▶ _PROBLEM DESCRIPTION_:
In the records below, the relevant part opens with the line containing "Image resolution: width=762" and closes with the line containing "Where should I click to: Save"; print that part exactly and only, without its pictures.

++++ GIVEN INFORMATION

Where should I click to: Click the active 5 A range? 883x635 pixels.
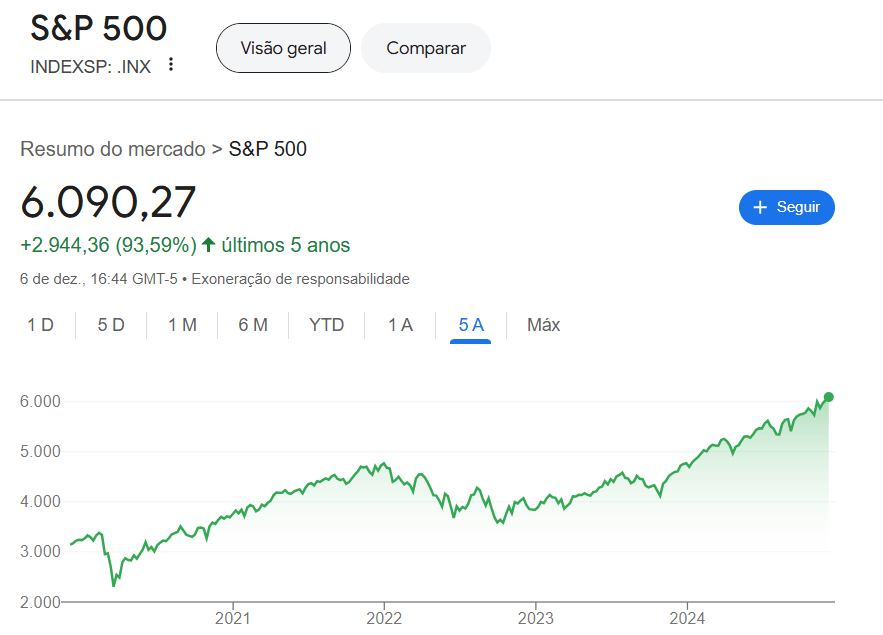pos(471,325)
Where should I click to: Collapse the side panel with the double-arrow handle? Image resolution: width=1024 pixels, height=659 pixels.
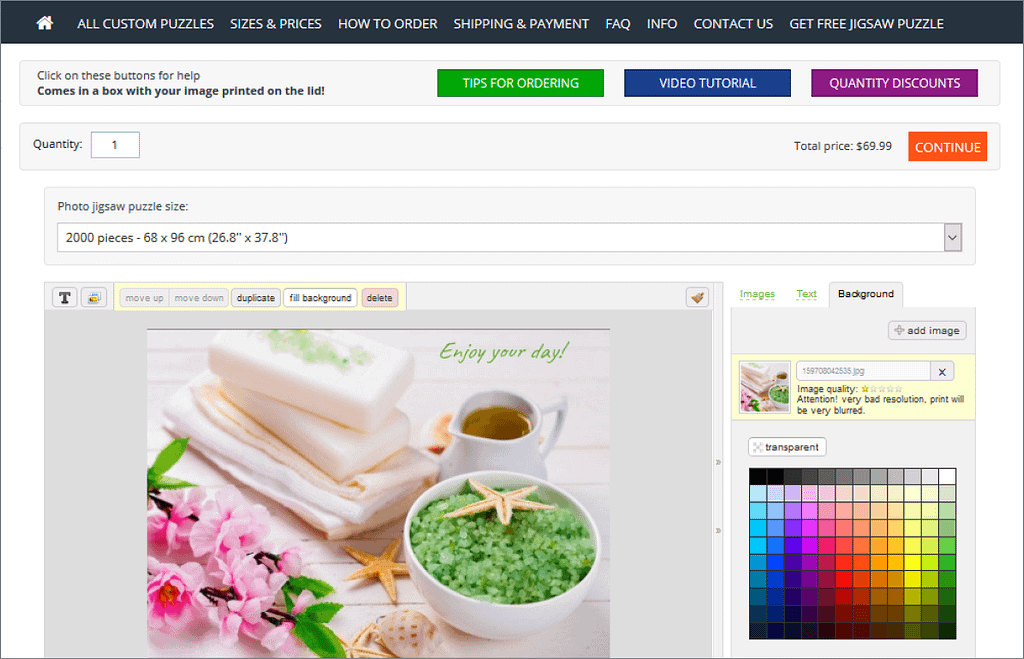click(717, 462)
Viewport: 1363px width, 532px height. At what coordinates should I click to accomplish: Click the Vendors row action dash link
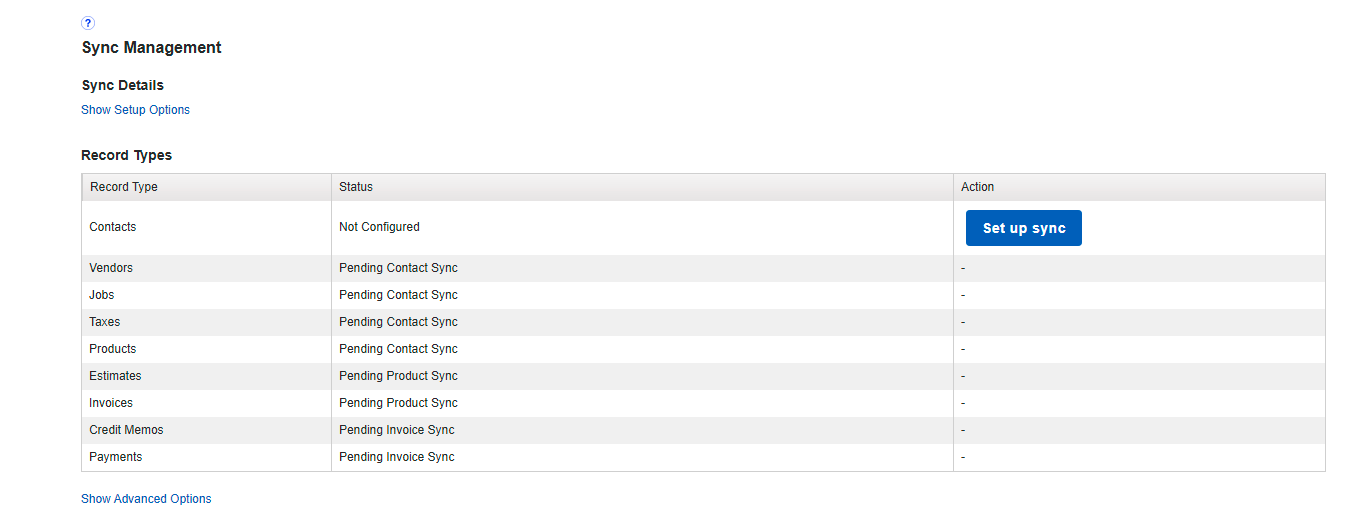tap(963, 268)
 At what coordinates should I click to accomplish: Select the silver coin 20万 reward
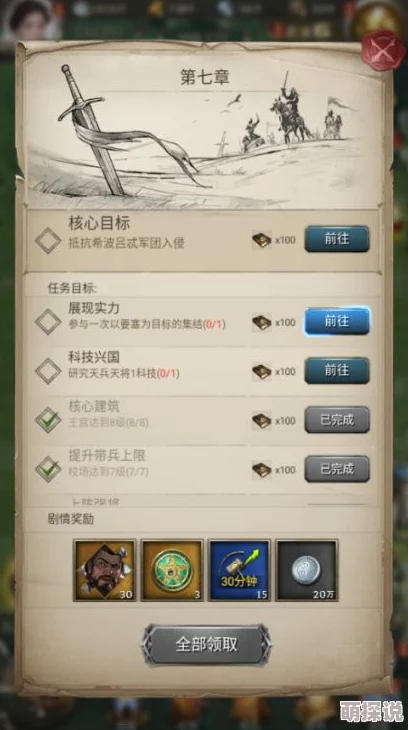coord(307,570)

++++++++
++++ GIVEN INFORMATION

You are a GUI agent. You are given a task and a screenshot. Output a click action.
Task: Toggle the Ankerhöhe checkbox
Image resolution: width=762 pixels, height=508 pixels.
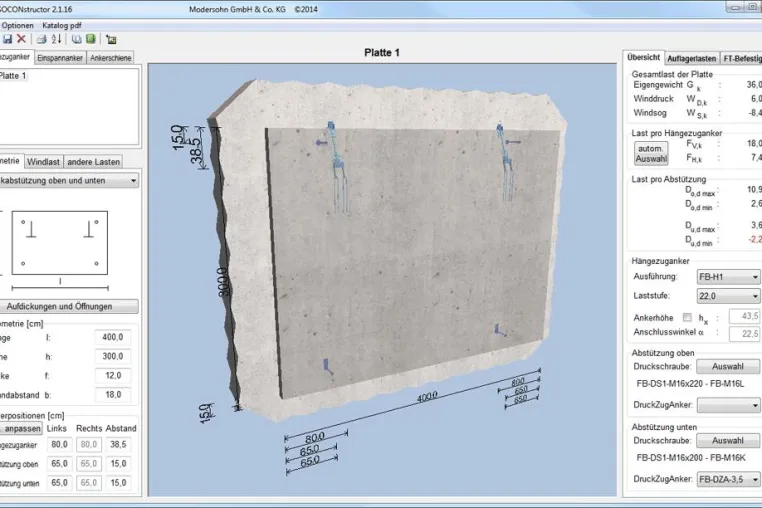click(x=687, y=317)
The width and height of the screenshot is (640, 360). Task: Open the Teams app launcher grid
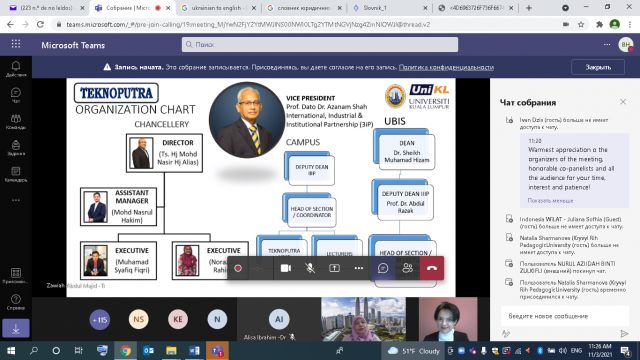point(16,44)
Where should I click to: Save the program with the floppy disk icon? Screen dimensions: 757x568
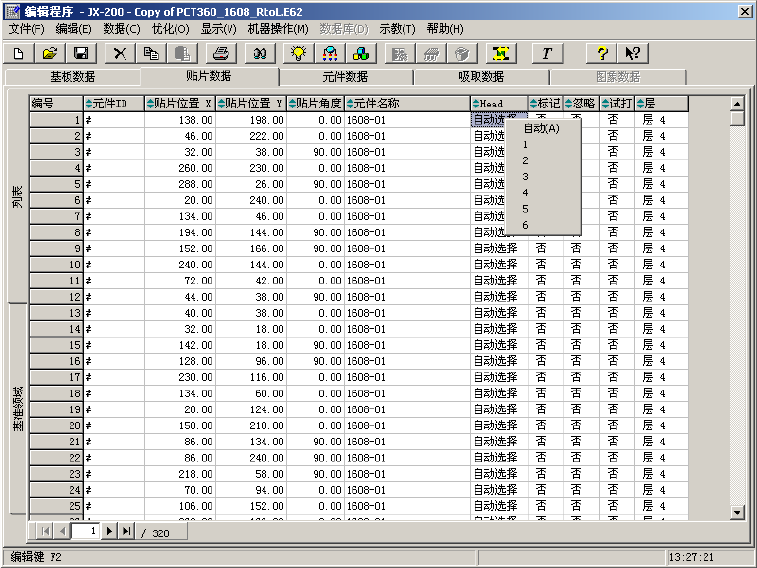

++++++++

▶ _EXPECTED ANSWER_:
Image resolution: width=762 pixels, height=508 pixels.
click(x=687, y=317)
The width and height of the screenshot is (640, 360). Task: Open the Teams app launcher grid
point(16,44)
Where should I click to: Save the program with the floppy disk icon? Screen dimensions: 757x568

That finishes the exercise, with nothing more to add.